## EXERCISE OBJECTIVE
What follows is a listing to transcribe exactly, leaving the pictures out.

#### SOURCE RECORDS

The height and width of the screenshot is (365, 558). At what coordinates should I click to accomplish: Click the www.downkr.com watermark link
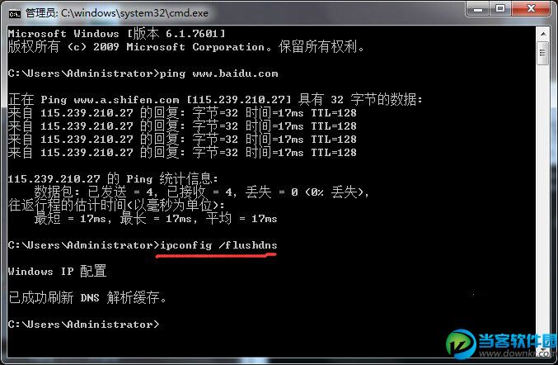[518, 353]
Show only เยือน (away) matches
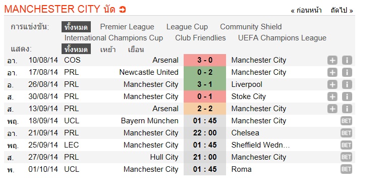389x191 pixels. (136, 49)
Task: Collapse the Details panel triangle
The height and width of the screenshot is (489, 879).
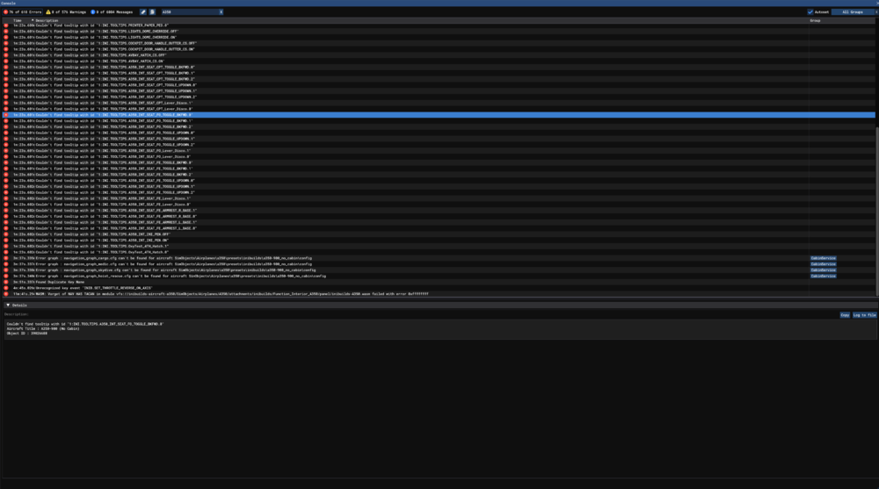Action: (8, 305)
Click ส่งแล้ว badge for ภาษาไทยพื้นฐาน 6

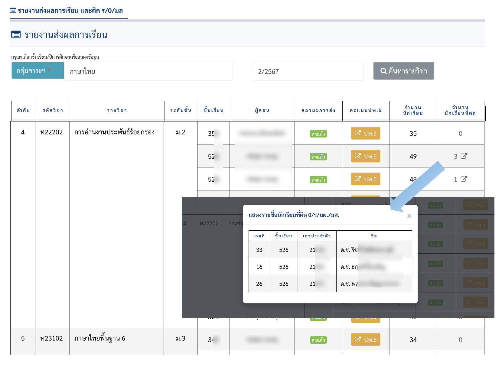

########

## SOLUTION FOR THIS EXERCISE
The height and width of the screenshot is (365, 558). At what coordinates should I click to accomplish: Click the www.downkr.com watermark link
[518, 353]
Show only เยือน (away) matches
389x191 pixels. (136, 49)
Task: Collapse the Details panel triangle
The height and width of the screenshot is (489, 879).
Action: (8, 305)
Click ส่งแล้ว badge for ภาษาไทยพื้นฐาน 6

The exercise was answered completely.